SELECTED EXTRACT
★ ★ ★

Not naming names but when my son was six months old he was in the hospital for FPIES. We had switched to formula due to doctor recommendations. They were worried about my health while breastfeeding on such a restricted diet.
Within a week we had tried three different formulas and he was allergic to them all. It was a long weekend and he couldn’t keep down any of the prescription formula. We brought him to the hospital who said he needed to be breastfed. We went back to it immediately.
The person, who was close to our family, had been against breastfeeding Gavin from the start. They knew that most sick babies take formula and they were very concerned about my diet. I called them to let them know that Gavin was in the hospital and the conversation got heated. They told me I can’t go back to breastfeeding him and I need to let him die. They were convinced that Gavin wouldn’t make it no matter what and I was just going to die too if I kept going.
There’s a lot of choice words I have to say if I was still talking to this person. I fucking saved his life. I’d do anything for my baby boy. I couldn’t live with myself if I had just given up and let him starve to death.
One thing time has given me is this: I get it. I don’t agree with it, but I understand where they were coming from. I understand that they were scared and they thought they were helping. I understand that they just love me and my husband and were tired of watching us struggle.
I don’t know if I can ever forget it though. Not just that comment, but the months of fighting over breastfeeding. I don’t know if we ever want to see each other again.
I hope that if you have a baby out there, it’s healthy. I hope that no one harasses you over your choice to breastfeed or formula feed your little girl/guy. I hope that the people around you can support you past their own fears.

★ ★ ★

Dataset entries
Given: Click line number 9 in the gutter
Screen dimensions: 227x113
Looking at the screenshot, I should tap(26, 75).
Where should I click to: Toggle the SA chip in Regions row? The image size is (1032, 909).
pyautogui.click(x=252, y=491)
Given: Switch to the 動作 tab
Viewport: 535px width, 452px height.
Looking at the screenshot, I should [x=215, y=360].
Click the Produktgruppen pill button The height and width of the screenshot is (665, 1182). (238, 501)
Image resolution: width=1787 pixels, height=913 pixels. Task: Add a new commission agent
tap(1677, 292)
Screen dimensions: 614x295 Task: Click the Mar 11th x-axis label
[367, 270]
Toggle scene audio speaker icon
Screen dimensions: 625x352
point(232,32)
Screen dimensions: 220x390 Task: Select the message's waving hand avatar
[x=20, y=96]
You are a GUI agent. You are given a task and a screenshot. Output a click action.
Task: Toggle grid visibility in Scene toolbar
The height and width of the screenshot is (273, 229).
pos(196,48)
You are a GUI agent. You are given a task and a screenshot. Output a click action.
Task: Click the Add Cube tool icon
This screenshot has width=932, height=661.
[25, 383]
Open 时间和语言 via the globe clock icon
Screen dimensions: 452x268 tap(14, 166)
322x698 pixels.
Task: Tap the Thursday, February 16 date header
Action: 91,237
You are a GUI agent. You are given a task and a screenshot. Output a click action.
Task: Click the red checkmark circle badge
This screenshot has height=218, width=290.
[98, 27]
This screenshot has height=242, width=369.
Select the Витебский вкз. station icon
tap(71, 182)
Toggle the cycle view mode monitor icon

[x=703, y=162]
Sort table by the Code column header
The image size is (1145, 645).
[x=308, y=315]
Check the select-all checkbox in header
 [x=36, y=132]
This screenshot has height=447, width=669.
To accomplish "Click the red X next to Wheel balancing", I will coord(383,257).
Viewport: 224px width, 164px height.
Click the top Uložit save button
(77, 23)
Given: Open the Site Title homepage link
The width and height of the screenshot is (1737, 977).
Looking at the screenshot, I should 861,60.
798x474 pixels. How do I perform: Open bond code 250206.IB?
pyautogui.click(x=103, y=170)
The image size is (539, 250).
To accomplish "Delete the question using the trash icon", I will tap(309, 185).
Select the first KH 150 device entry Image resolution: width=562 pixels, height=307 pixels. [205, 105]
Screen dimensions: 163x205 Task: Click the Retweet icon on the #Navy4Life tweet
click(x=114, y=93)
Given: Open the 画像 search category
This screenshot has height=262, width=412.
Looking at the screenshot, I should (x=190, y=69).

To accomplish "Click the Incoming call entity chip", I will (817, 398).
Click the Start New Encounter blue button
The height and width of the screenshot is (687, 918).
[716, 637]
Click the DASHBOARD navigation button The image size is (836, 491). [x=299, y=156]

★ ★ ★

EXPLORE THE MATERIAL
**a.** What does the writer hope for in the last paragraph of the post about FPIES? List every hope.
**b.** Rewrite the passage of the post about FPIES starting at "One thing time" and ending at "their own fears.", with "scared" replaced by "frightened".
These rows were drawn from a separate source, not from the post about FPIES.

ANSWERS IN ORDER
**a.**
- That your baby is healthy.
- That no one harasses you over your choice to breastfeed or formula feed your little girl/guy.
- That the people around you can support you past their own fears.

**b.**
One thing time has given me is this: I get it. I don’t agree with it, but I understand where they were coming from. I understand that they were frightened and they thought they were helping. I understand that they just love me and my husband and were tired of watching us struggle.
I don’t know if I can ever forget it though. Not just that comment, but the months of fighting over breastfeeding. I don’t know if we ever want to see each other again.
I hope that if you have a baby out there, it’s healthy. I hope that no one harasses you over your choice to breastfeed or formula feed your little girl/guy. I hope that the people around you can support you past their own fears.